Expression of HER-2/neu receptor protein in adrenal tumors

The HER-2/neu protein is overexpressed in many human carcinomas obtained from different tissues and may represent a useful target for therapy with the commercially available monoclonal antibody trastuzumab (herceptin). Novel therapeutic options are needed for metastasized adrenocortical cancer. Therefore, we studied expression of the HER-2/neu cell surface receptor protein using three different antibodies in 12 adrenal adenomas, 17 adrenocortical carcinomas and 5 pheochromocytomas. Normal adrenals (n = 5) served as controls.
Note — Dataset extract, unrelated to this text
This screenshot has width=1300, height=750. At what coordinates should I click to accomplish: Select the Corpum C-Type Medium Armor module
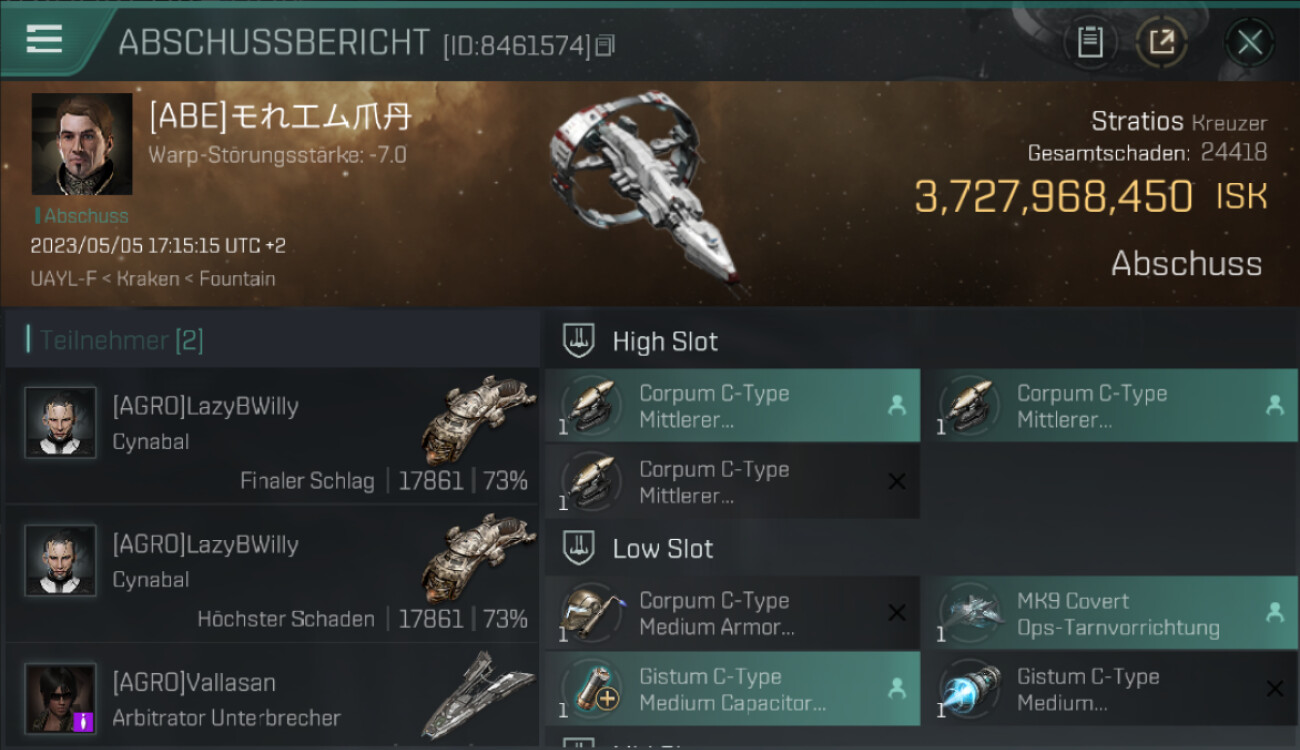(x=732, y=614)
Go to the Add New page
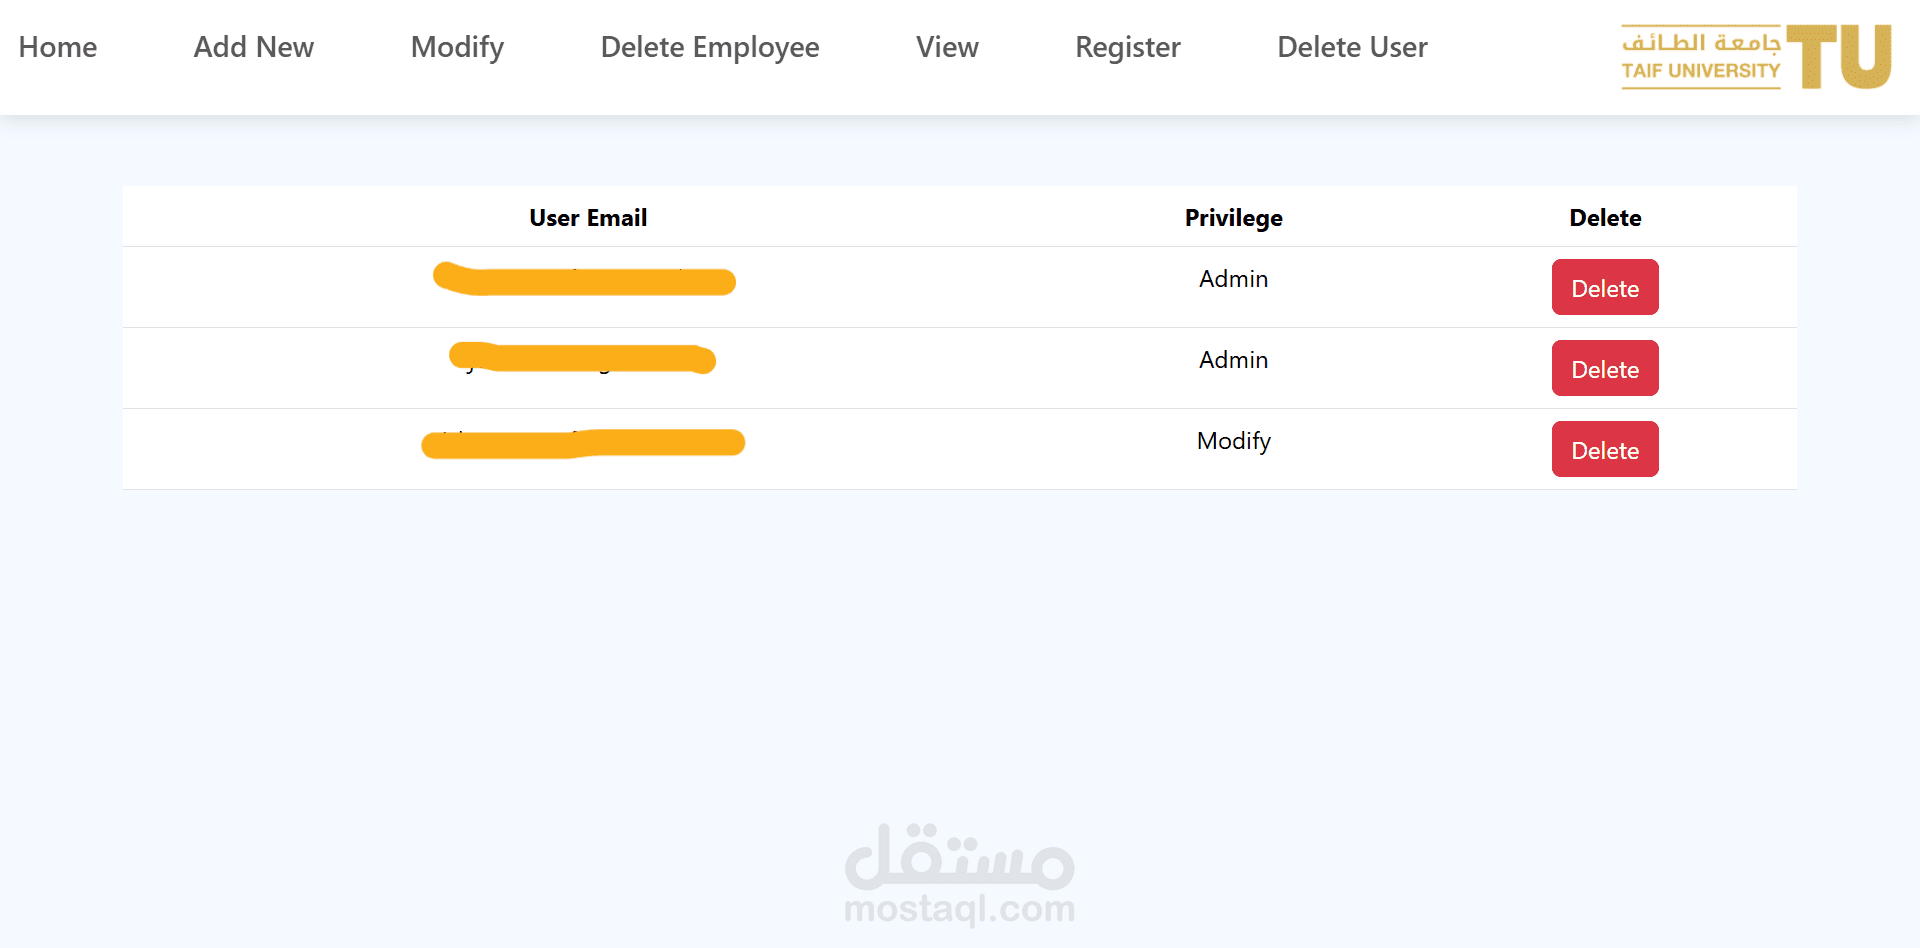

One adenoma showed very weak membranous immunostaining with the Dako antibody, two others showed a nonspecific cytoplasmic staining pattern. A nonspecific reaction in the cytoplasm was demonstrable in seven carcinomas with the Novocastra antibody. In all pheochromocytomas, a granular intracytoplasmic and, rarely, slightly membranous immunostaining with the Dako antibody was found. From our data we conclude that specific and significant membranous immunostaining indicating strong overexpression (grade 3) of HER-2/neu protein is not present in adrenocortical tumors. The granular cytoplasmic immunostaining of the medulla may be helpful for differentiation of adrenocortical tumors from pheochromocytomas.